RIMINI. Ha perso il controllo quando sotto casa ha visto degli uomini in divisa e li ha scambiati per fantasmi del suo passato. Sotto l’effetto dell’alcol un uomo di 45 anni di nazionalità serba, reduce della guerra nell’ex Jugoslavia, da anni residente in Italia, si è scagliato contro i carabinieri intervenuti su segnalazione di alcuni avventori di un locale che poco prima avevano notato che l’uomo aveva una pistola in tasca. Si trattava in realtà di un’arma “soft-air”, fedele riproduzione di un vero revolver, priva del tappo rosso. La vicenda risale a domenica sera e lo straniero, bloccato dai militari della stazione di Misano Adriatico dopo una breve colluttazione, è finito in manette con l’accusa di resistenza a pubblico ufficiale. Ieri mattina davanti al giudice lo slavo si è scusato e ha spiegato che il suo comportamento è il frutto dell’effetto combinato di una “serataccia” dove ha esagerato con la bottiglia e dei suoi problemi psicologico. Il quarantacinquenne, difeso dall’avvocato Andrea Tura, è infatti un ex militare affetto da un «Disturbo da stress post traumatico cronico», una patologia psichiatrica che colpisce soprattutto i reduci da conflitti o missioni militari, chiamata anche sindrome del Vietnam.
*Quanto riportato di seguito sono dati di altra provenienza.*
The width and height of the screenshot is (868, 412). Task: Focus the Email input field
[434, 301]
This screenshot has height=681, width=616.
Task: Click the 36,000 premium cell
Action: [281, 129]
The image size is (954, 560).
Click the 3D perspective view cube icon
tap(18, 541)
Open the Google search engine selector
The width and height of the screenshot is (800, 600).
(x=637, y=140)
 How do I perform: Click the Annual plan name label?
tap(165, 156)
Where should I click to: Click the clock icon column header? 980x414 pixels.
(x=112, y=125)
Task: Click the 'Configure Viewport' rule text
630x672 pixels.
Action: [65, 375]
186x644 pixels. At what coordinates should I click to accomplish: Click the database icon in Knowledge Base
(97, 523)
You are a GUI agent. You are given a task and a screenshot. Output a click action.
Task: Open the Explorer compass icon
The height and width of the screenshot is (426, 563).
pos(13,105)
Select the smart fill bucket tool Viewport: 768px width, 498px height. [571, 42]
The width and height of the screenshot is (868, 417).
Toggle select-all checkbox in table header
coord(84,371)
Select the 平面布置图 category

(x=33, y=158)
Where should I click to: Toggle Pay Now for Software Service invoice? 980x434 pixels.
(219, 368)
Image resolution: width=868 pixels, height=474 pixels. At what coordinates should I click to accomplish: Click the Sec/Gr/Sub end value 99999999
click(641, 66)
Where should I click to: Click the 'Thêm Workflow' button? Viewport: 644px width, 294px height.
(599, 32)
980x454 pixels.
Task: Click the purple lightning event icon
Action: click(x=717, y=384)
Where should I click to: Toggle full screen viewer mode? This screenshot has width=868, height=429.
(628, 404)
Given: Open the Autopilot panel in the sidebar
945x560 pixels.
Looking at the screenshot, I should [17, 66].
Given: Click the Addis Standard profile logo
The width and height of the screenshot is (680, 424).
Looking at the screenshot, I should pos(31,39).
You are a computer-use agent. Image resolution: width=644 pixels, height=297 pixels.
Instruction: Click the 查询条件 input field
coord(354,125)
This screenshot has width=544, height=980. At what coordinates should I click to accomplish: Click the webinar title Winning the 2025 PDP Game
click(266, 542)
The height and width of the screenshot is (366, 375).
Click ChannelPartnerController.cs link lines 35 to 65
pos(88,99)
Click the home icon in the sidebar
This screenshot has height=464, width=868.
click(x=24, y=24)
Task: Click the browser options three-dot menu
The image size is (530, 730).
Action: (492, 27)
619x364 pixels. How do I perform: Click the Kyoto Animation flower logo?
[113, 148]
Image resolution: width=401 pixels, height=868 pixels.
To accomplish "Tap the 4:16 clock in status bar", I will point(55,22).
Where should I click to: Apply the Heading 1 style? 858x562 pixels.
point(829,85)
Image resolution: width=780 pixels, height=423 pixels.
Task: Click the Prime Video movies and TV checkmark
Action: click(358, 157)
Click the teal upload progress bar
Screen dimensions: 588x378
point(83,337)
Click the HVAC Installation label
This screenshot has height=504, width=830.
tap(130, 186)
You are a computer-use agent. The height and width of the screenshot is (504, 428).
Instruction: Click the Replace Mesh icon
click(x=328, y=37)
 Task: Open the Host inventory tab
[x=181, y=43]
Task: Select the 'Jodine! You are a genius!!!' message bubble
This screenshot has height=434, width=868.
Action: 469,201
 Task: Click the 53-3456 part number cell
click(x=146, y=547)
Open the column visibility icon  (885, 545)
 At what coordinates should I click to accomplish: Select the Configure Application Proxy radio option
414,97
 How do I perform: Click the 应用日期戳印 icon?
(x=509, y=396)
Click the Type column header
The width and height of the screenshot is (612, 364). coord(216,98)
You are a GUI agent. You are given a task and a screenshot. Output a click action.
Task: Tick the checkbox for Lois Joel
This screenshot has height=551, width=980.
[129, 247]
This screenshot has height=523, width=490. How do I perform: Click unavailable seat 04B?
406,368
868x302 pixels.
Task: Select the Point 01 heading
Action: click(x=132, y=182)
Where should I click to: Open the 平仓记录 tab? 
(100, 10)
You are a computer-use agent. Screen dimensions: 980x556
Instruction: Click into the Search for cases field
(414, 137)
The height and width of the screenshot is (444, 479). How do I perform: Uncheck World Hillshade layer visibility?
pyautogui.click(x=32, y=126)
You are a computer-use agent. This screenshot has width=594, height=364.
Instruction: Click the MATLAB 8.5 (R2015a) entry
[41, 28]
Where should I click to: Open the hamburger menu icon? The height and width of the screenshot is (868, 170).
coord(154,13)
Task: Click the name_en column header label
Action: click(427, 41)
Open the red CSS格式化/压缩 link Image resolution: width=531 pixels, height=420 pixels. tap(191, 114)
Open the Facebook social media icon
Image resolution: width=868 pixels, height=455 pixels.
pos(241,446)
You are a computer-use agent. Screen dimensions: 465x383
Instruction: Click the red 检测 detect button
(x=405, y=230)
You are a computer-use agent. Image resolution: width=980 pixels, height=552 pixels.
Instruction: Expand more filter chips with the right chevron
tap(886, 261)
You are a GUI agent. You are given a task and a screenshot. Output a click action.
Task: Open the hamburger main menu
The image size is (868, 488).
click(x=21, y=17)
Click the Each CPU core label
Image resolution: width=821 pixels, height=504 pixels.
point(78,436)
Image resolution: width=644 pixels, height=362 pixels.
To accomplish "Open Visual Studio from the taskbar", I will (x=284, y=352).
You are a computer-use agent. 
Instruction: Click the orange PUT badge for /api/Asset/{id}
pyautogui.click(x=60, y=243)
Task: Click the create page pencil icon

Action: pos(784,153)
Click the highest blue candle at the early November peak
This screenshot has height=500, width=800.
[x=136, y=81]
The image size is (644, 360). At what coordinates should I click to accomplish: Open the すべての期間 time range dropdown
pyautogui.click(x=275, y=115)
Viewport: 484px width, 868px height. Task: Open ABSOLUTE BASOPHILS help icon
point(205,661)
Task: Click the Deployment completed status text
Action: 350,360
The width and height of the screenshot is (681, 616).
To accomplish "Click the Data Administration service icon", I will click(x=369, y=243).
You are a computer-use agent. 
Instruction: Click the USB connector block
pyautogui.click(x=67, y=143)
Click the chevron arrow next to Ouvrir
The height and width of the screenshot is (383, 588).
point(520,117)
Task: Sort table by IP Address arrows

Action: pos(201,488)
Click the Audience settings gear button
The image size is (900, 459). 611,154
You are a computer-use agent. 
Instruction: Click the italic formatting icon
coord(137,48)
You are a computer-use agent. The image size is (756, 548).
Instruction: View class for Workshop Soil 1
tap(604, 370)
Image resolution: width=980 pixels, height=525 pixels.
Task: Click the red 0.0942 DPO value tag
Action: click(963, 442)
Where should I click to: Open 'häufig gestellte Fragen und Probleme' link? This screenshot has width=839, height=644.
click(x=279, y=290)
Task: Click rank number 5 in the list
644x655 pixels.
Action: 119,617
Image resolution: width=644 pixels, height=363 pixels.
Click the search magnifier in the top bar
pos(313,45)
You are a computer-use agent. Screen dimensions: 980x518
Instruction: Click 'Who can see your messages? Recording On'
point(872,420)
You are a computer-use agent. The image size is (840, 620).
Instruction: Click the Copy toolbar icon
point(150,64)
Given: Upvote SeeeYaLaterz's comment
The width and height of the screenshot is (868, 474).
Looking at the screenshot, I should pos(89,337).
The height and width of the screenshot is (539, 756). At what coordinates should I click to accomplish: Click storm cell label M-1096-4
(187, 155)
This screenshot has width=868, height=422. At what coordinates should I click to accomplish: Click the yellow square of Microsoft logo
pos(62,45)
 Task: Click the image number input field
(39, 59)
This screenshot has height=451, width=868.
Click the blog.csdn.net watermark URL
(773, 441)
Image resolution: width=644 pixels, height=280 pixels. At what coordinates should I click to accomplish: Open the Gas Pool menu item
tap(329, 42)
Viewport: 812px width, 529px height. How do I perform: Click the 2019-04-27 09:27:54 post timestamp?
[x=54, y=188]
Anche alla luce del problema che affligge il suo assistito, l’avvocato difensore ha chiesto che l’uomo venga processato con rito abbreviato condizionato alla deposizione dello psichiatra, un noto specialista riminese, dal quale è in cura da tempo. Nel frattempo, in attesa del giudizio, è stato scarcerato con obbligo di firma.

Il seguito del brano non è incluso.